Authorities in the Syrian capital Damascus say they have been forced to cut water supplies to the city for a couple of days after terrorists contaminated the drinking water with diesel.
The Damascus City Water Supply and Sewerage Authority made the announcement in a brief statement posted on its official website on Friday, adding that the water cut would include both the capital and its suburbs.
The statement further said that the Ministry of Water Resources and the Ministry of Local Administration had ordered authorities in the provinces of Rif Dimashq and Damascus to start using water reserves until the problem was resolved "in the next few days.”
The al-Fija spring, which supplies the capital with water, is located in the militant-held Souq Wadi Barada village, northwest of Damascus, in a mountainous terrain near the Lebanese border.
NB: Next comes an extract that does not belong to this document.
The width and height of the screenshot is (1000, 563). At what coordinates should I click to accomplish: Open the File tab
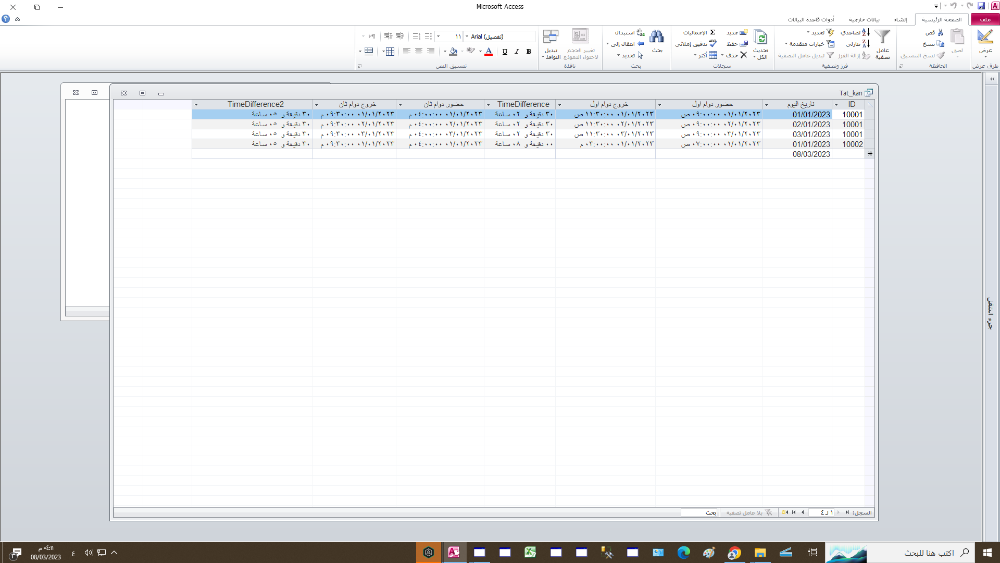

Much of the surrounding areas are controlled by Syrian government troops.
The terrorists’ desperate attack on water resources came a few days after Aleppo, Syria’s second largest city, was fully liberated from the grips of Takfiri terrorist groups. The city was the last major urban area controlled by terrorists.
The latest gain puts Damascus back in control of Syria’s five main cities: Aleppo, Homs, Hama, Damascus and Latakia.
Aleppo’s liberation is seen as a crushing blow to the militants and their foreign supporters, who have been actively working to topple the Damascus government since March 2011.
UN Special Envoy for Syria Staffan de Mistura estimates that over 400,000 people have been killed since the onset of the militancy. The UN has stopped its official casualty count in Syria, citing its inability to verify the figures it receives from various sources.